Cukup menyedihkan, memang, bagi seorang Camelia Sasongko. Tapi, ia tetap memilih menjalani hidup walau dalam kesendirian.

Langit mendung menggantung rendah. Tak biasanya, tapi hari ini Camelia cukup senang. Sebab, angin sepoi-sepoi menyapa kulitnya, membawa sejumput kenyamanan yang jarang ia rasakan.

Ah, sialan.

Rintik hujan mulai jatuh satu per satu. Anehnya, Camelia menyukainya. Ia buru-buru menutup bukunya, memasukkannya ke dalam tas, lalu berlari ke gazebo taman fakultas.

Bukan untuk berteduh, tapi demi menyelamatkan buku-buku yang ada di dalam tas. Setelah itu, ia kembali berlari ke bangku taman, duduk dan memejamkan mata, membiarkan rintik hujan menyapanya yang kini kuyup.

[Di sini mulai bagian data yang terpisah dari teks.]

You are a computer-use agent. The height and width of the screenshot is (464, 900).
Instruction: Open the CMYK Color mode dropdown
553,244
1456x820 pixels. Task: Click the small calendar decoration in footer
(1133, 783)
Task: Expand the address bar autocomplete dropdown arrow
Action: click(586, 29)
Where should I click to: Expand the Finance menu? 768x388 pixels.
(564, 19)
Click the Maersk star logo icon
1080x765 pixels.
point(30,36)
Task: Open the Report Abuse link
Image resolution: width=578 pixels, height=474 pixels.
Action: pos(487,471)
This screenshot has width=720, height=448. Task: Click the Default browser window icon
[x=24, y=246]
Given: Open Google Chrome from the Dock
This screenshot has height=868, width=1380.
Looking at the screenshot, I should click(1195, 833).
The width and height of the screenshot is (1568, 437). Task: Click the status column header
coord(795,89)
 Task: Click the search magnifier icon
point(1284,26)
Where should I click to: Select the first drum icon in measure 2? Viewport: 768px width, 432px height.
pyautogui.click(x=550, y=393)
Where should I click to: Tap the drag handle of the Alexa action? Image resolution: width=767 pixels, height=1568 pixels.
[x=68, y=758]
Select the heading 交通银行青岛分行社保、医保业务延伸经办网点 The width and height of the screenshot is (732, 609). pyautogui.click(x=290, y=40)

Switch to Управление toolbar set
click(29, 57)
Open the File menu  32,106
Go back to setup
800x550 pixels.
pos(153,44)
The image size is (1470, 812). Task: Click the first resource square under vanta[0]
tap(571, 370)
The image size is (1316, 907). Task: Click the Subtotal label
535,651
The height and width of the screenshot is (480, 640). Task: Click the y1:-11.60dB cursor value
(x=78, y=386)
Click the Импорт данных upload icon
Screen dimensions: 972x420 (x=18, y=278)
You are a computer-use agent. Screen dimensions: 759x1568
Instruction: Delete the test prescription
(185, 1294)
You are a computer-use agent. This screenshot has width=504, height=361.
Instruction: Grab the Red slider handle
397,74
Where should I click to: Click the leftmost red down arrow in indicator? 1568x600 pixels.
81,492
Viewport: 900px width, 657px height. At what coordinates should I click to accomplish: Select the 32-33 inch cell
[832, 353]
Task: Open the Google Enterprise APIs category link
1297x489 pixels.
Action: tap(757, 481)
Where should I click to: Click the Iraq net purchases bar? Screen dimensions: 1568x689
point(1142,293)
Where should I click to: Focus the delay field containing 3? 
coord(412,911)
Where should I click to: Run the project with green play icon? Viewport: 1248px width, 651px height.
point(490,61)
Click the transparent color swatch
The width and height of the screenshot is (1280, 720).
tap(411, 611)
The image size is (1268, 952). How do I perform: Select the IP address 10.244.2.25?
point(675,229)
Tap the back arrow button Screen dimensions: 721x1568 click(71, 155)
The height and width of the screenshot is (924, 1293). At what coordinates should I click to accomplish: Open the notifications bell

Beberapa orang memandang heran. Seorang gadis duduk diam di bawah hujan, seolah dunia lain sedang ia peluk. Tapi Camelia menikmatinya. Bagi orang lain, itu aneh. Bagi Camelia, ini cara ia merasa hidup.

Tak jauh dari sana, seorang pria baru saja keluar dari ruangannya. Langkahnya hendak menuju kelas. Akan tetapi pandangannya terhenti saat melihat sosok gadis yang diam-diam sudah lama ia perhatikan.

"Selamat siang, Pak Sena." sapa salah seorang mahasiswa yang lewat, menyadarkannya dari lamunan. Ia menoleh, membalas dengan senyum tipis.

Girisena Pramudito.

Dosen muda berusia tiga puluh tahun. Idola kampus, tingginya sekitar 185 sentimeter, berwajah tampan, berambut hitam tersisir rapi, berkacamata, dan bertubuh atletis, yang membuatnya lebih sering jadi bahan bisik-bisik di lorong kampus daripada topik diskusi di ruang kuliah.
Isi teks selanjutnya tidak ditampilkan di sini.